Он привстал, но не ответил. Так же как днем, на крыльце, он не поднимал глаз.

– Я тебя спрашиваю, Нарышкин! Тебя кто-нибудь удерживал?

– Нет, – выдавил он наконец, по-прежнему уставясь в пол.

– Что я сказал тебе, когда ты уходил?

Нарышкин вдруг поднял голову и посмотрел мне прямо в глаза:

– Вы сказали: если заболеешь – приходи, вылечим.

Пришла моя очередь опешить! Сказано-то было совсем иначе: если заболеешь от грязи коростой – желаю, чтоб кто-нибудь тебя вылечил. Но возражать я не стал. Следовало напомнить Нарышкину и ребятам еще кое о чем:

– Мы отпустили тебя по чести, так? А ты с чем вернулся? Пришел раз – украл горн, пришел второй – опять хотел что-нибудь украсть. Но мы тебя приняли и вылечили. Нога больше не болит, ходишь?

– Хожу…

– Так вот, – обратился я уже ко всем ребятам, – думайте, решайте. А по-моему, незачем Нарышкину у нас оставаться.

– Семен Афанасьевич, дайте я скажу, – говорит Жуков. Он встает, внимательно черными глазами оглядывает ребят. – А я думаю, давайте оставим его. Он и сам хочет.

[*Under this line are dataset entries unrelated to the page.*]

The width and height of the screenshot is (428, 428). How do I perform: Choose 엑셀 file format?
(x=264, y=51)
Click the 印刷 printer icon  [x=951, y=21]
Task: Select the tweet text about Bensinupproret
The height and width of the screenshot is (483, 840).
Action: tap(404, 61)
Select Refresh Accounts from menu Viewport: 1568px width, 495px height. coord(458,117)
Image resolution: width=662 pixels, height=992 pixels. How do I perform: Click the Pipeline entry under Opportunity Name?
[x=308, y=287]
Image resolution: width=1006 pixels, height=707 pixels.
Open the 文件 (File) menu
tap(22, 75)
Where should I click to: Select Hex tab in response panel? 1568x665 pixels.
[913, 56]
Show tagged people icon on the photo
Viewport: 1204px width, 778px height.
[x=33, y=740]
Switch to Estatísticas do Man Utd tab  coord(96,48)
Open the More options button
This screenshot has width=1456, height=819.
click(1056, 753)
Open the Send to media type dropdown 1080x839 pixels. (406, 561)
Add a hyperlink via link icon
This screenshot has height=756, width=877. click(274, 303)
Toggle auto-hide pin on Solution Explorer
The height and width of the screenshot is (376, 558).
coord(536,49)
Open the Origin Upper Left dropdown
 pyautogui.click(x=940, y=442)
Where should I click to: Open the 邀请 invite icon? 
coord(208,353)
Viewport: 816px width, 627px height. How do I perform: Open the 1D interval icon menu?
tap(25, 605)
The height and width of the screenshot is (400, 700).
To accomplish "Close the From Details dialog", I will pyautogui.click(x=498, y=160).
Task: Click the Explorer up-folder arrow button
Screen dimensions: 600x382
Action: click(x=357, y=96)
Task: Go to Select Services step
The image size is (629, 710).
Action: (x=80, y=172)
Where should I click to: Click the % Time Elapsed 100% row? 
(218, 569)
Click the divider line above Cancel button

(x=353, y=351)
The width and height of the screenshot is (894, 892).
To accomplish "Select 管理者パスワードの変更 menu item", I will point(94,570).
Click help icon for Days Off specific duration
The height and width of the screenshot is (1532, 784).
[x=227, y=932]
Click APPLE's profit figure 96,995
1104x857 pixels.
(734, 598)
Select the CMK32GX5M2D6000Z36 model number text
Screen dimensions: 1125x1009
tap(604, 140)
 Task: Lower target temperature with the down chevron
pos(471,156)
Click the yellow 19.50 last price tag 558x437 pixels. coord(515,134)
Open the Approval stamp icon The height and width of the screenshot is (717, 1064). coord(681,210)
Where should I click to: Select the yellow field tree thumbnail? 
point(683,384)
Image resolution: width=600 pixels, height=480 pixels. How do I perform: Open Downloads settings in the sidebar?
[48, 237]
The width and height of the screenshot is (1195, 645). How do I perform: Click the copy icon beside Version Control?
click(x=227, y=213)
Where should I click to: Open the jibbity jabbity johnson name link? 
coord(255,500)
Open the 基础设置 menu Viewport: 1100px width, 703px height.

– Мало ли чего он хочет! – отзывается Король.

– Нет, Саня прав, я не согласна с Семеном Афанасьевичем, – говорит Софья Михайловна. – Я за то, чтоб Нарышкин остался. Он мало был среди нас, но я уверена – много понял за эти дни.

– А из чего это видно, что он понял? – с искренним недоумением произносит Володин.

– Может быть, этого пока и не видно, но он, конечно, много передумал, оценил то, что пришел он сюда со злой мыслью, а ему не мстили, наоборот – помогли. Кто же этого не поймет? Нарышкин видит, что здесь живут разумной, интересной жизнью, и я уверена, что он хочет остаться.

По очереди выступают Стеклов, Суржик, Подсолнушкин – все за то, чтоб Нарышкина оставить.

– Пускай сам скажет, – предлагает Король.

Вот это-то мне и нужно: чтоб Нарышкин сам попросил, и не через Жукова, а прямо и перед всеми.

Молчание. Мы ждем. Я знаю, что сейчас происходит в душе у этого рыжего мальчишки. Изумление, страх, недоверие, любопытство, надежда – все смешалось. Да и осень на этот раз мой союзник: куда сейчас пойдешь? Тогда все-таки впереди были весна и лето…

– Мне… Я бы… Я прошу оставить…

Произносятся эти простые слова с длинными, мучительными паузами. Можно подумать, что он заика, Нарышкин.

Голосуем. Все за то, чтоб Нарышкин остался. Я не требую от него никаких обещаний – все разумеется само собой. И сразу начинается деловой разговор.

– Давайте подумаем, в какой отряд его определить, – говорит Екатерина Ивановна.

– Тут главный вопрос: к кому? – Это вступает Суржик.

– То-то и оно – к кому? – говорит Стеклов. – Ко мне не годится – очень уж велик. К Подсолнушкину если… но с Подсолнушкиным у меня на уме другое: я туда, если б не Король, Репина перевел бы. Нечего ему у Колышкина делать.

Король вспыхивает, как ракета, в желтых глазах – злые искры. Но он тут же сдерживается и только цедит сквозь зубы:

– Да что я, без ума, что ли? Переводи давай, мне-то что?

– В самом деле, – неторопливо говорит Екатерина Ивановна, – это ведь не загадка с волком, козой и капустой, которых непременно надо перевозить так, чтобы волк не оставался с глазу на глаз с козой, а коза – наедине с капустой. Королев и Репин – люди разумные, не драться же они будут! А ты, Колышкин, как думаешь: следует перевести Репина?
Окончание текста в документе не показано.